Output the data once more, exactly as given.

## Supplied data
-------
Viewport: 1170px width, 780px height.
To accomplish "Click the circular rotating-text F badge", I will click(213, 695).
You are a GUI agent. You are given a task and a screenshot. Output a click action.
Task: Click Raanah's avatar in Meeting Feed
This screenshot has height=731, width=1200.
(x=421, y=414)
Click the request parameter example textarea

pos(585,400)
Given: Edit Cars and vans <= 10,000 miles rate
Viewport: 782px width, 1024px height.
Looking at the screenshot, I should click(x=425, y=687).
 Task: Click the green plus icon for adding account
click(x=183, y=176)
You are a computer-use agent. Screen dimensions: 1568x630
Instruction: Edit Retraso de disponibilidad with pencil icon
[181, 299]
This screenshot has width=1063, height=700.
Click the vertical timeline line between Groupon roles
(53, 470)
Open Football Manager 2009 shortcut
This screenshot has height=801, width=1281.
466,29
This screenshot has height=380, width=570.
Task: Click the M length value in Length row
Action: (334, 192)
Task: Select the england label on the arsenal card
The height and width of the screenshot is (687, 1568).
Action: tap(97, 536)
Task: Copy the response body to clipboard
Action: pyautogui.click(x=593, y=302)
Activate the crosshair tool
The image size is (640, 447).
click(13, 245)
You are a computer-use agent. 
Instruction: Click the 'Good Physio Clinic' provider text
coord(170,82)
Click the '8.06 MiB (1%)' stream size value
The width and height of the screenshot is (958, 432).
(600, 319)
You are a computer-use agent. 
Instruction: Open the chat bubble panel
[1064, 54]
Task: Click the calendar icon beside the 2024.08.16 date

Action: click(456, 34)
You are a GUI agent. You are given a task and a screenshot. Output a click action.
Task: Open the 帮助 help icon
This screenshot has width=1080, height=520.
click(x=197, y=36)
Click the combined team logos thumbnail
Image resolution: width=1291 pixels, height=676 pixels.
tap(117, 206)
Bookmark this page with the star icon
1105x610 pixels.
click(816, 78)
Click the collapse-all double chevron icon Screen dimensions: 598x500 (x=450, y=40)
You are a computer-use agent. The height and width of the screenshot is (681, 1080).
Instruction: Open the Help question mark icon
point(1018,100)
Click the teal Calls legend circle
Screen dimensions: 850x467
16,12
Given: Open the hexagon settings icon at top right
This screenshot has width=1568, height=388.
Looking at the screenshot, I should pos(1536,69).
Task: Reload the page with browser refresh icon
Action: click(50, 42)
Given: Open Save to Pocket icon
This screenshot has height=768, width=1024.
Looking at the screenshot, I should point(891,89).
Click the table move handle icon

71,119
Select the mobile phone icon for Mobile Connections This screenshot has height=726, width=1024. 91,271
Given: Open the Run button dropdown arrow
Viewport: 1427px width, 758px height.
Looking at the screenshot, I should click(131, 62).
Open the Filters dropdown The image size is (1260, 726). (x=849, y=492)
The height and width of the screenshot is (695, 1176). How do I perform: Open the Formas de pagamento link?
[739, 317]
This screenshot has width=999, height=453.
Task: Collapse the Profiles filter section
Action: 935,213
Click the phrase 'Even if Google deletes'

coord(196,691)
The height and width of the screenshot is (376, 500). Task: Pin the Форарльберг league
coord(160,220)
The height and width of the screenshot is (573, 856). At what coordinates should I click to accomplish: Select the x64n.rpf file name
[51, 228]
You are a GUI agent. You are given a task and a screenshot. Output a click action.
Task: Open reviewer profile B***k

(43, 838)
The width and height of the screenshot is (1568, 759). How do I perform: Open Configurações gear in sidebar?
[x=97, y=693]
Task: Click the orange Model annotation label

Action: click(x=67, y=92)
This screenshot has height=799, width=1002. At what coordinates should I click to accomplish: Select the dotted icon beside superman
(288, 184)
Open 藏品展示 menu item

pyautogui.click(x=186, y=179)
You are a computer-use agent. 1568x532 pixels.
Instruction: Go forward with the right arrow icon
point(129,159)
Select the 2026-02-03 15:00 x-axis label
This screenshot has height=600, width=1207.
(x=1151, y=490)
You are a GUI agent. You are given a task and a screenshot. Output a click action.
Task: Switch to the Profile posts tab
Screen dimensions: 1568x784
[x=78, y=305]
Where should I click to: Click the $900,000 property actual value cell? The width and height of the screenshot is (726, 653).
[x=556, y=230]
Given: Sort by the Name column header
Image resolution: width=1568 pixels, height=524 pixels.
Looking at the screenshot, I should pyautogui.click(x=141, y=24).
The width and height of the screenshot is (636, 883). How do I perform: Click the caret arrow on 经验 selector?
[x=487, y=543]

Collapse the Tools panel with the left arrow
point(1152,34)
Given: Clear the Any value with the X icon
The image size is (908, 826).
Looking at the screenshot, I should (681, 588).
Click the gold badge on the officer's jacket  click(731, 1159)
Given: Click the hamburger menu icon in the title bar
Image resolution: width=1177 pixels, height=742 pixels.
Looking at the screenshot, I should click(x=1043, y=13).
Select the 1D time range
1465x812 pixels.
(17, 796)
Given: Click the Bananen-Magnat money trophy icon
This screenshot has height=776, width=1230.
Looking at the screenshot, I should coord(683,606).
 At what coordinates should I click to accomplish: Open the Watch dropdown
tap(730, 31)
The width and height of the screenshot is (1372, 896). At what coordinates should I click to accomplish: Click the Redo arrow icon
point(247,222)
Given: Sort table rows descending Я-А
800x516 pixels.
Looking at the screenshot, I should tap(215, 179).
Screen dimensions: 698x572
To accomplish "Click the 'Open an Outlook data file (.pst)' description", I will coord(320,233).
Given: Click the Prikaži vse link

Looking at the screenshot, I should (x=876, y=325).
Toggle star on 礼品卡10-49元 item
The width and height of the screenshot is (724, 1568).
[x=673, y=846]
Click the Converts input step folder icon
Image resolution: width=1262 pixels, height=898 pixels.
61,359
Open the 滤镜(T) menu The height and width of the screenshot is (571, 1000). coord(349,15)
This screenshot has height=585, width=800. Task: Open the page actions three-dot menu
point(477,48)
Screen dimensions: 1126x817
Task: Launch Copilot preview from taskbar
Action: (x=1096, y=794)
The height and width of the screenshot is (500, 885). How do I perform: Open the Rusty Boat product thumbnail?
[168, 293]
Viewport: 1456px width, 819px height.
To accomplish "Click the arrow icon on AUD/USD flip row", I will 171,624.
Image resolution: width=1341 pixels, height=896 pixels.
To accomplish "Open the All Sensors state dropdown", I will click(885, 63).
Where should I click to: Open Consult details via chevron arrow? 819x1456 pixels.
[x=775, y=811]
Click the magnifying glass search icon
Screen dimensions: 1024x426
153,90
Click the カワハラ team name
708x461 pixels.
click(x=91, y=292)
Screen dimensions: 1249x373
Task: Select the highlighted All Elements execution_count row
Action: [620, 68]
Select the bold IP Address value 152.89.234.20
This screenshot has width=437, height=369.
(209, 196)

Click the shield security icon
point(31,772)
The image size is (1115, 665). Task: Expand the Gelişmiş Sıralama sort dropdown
-------
## Response to this exercise
Viewport: 1170px width, 780px height.
To accomplish "Click the circular rotating-text F badge", I will click(213, 695).
You are a GUI agent. You are given a task and a screenshot. Output a click action.
Task: Click Raanah's avatar in Meeting Feed
This screenshot has height=731, width=1200.
(x=421, y=414)
Click the request parameter example textarea

pos(585,400)
Given: Edit Cars and vans <= 10,000 miles rate
Viewport: 782px width, 1024px height.
Looking at the screenshot, I should click(x=425, y=687).
 Task: Click the green plus icon for adding account
click(x=183, y=176)
You are a computer-use agent. Screen dimensions: 1568x630
Instruction: Edit Retraso de disponibilidad with pencil icon
[181, 299]
This screenshot has width=1063, height=700.
Click the vertical timeline line between Groupon roles
(53, 470)
Open Football Manager 2009 shortcut
This screenshot has height=801, width=1281.
466,29
This screenshot has height=380, width=570.
Task: Click the M length value in Length row
Action: (334, 192)
Task: Select the england label on the arsenal card
The height and width of the screenshot is (687, 1568).
Action: tap(97, 536)
Task: Copy the response body to clipboard
Action: pyautogui.click(x=593, y=302)
Activate the crosshair tool
The image size is (640, 447).
click(13, 245)
You are a computer-use agent. 
Instruction: Click the 'Good Physio Clinic' provider text
coord(170,82)
Click the '8.06 MiB (1%)' stream size value
The width and height of the screenshot is (958, 432).
(600, 319)
You are a computer-use agent. 
Instruction: Open the chat bubble panel
[1064, 54]
Task: Click the calendar icon beside the 2024.08.16 date

Action: click(456, 34)
You are a GUI agent. You are given a task and a screenshot. Output a click action.
Task: Open the 帮助 help icon
This screenshot has width=1080, height=520.
click(x=197, y=36)
Click the combined team logos thumbnail
Image resolution: width=1291 pixels, height=676 pixels.
tap(117, 206)
Bookmark this page with the star icon
1105x610 pixels.
click(816, 78)
Click the collapse-all double chevron icon Screen dimensions: 598x500 (x=450, y=40)
You are a computer-use agent. The height and width of the screenshot is (681, 1080).
Instruction: Open the Help question mark icon
point(1018,100)
Click the teal Calls legend circle
Screen dimensions: 850x467
16,12
Given: Open the hexagon settings icon at top right
This screenshot has width=1568, height=388.
Looking at the screenshot, I should pos(1536,69).
Task: Reload the page with browser refresh icon
Action: click(50, 42)
Given: Open Save to Pocket icon
This screenshot has height=768, width=1024.
Looking at the screenshot, I should point(891,89).
Click the table move handle icon

71,119
Select the mobile phone icon for Mobile Connections This screenshot has height=726, width=1024. 91,271
Given: Open the Run button dropdown arrow
Viewport: 1427px width, 758px height.
Looking at the screenshot, I should click(131, 62).
Open the Filters dropdown The image size is (1260, 726). (x=849, y=492)
The height and width of the screenshot is (695, 1176). How do I perform: Open the Formas de pagamento link?
[739, 317]
This screenshot has width=999, height=453.
Task: Collapse the Profiles filter section
Action: 935,213
Click the phrase 'Even if Google deletes'

coord(196,691)
The height and width of the screenshot is (376, 500). Task: Pin the Форарльберг league
coord(160,220)
The height and width of the screenshot is (573, 856). At what coordinates should I click to accomplish: Select the x64n.rpf file name
[51, 228]
You are a GUI agent. You are given a task and a screenshot. Output a click action.
Task: Open reviewer profile B***k

(43, 838)
The width and height of the screenshot is (1568, 759). How do I perform: Open Configurações gear in sidebar?
[x=97, y=693]
Task: Click the orange Model annotation label

Action: click(x=67, y=92)
This screenshot has height=799, width=1002. At what coordinates should I click to accomplish: Select the dotted icon beside superman
(288, 184)
Open 藏品展示 menu item

pyautogui.click(x=186, y=179)
You are a computer-use agent. 1568x532 pixels.
Instruction: Go forward with the right arrow icon
point(129,159)
Select the 2026-02-03 15:00 x-axis label
This screenshot has height=600, width=1207.
(x=1151, y=490)
You are a GUI agent. You are given a task and a screenshot. Output a click action.
Task: Switch to the Profile posts tab
Screen dimensions: 1568x784
[x=78, y=305]
Where should I click to: Click the $900,000 property actual value cell? The width and height of the screenshot is (726, 653).
[x=556, y=230]
Given: Sort by the Name column header
Image resolution: width=1568 pixels, height=524 pixels.
Looking at the screenshot, I should pyautogui.click(x=141, y=24).
The width and height of the screenshot is (636, 883). How do I perform: Click the caret arrow on 经验 selector?
[x=487, y=543]

Collapse the Tools panel with the left arrow
point(1152,34)
Given: Clear the Any value with the X icon
The image size is (908, 826).
Looking at the screenshot, I should (681, 588).
Click the gold badge on the officer's jacket  click(731, 1159)
Given: Click the hamburger menu icon in the title bar
Image resolution: width=1177 pixels, height=742 pixels.
Looking at the screenshot, I should click(x=1043, y=13).
Select the 1D time range
1465x812 pixels.
(17, 796)
Given: Click the Bananen-Magnat money trophy icon
This screenshot has height=776, width=1230.
Looking at the screenshot, I should coord(683,606).
 At what coordinates should I click to accomplish: Open the Watch dropdown
tap(730, 31)
The width and height of the screenshot is (1372, 896). At what coordinates should I click to accomplish: Click the Redo arrow icon
point(247,222)
Given: Sort table rows descending Я-А
800x516 pixels.
Looking at the screenshot, I should tap(215, 179).
Screen dimensions: 698x572
To accomplish "Click the 'Open an Outlook data file (.pst)' description", I will coord(320,233).
Given: Click the Prikaži vse link

Looking at the screenshot, I should (x=876, y=325).
Toggle star on 礼品卡10-49元 item
The width and height of the screenshot is (724, 1568).
[x=673, y=846]
Click the Converts input step folder icon
Image resolution: width=1262 pixels, height=898 pixels.
61,359
Open the 滤镜(T) menu The height and width of the screenshot is (571, 1000). coord(349,15)
This screenshot has height=585, width=800. Task: Open the page actions three-dot menu
point(477,48)
Screen dimensions: 1126x817
Task: Launch Copilot preview from taskbar
Action: (x=1096, y=794)
The height and width of the screenshot is (500, 885). How do I perform: Open the Rusty Boat product thumbnail?
[168, 293]
Viewport: 1456px width, 819px height.
To accomplish "Click the arrow icon on AUD/USD flip row", I will 171,624.
Image resolution: width=1341 pixels, height=896 pixels.
To accomplish "Open the All Sensors state dropdown", I will click(885, 63).
Where should I click to: Open Consult details via chevron arrow? 819x1456 pixels.
[x=775, y=811]
Click the magnifying glass search icon
Screen dimensions: 1024x426
153,90
Click the カワハラ team name
708x461 pixels.
click(x=91, y=292)
Screen dimensions: 1249x373
Task: Select the highlighted All Elements execution_count row
Action: [620, 68]
Select the bold IP Address value 152.89.234.20
This screenshot has width=437, height=369.
(209, 196)

Click the shield security icon
point(31,772)
The image size is (1115, 665). Task: Expand the Gelişmiş Sıralama sort dropdown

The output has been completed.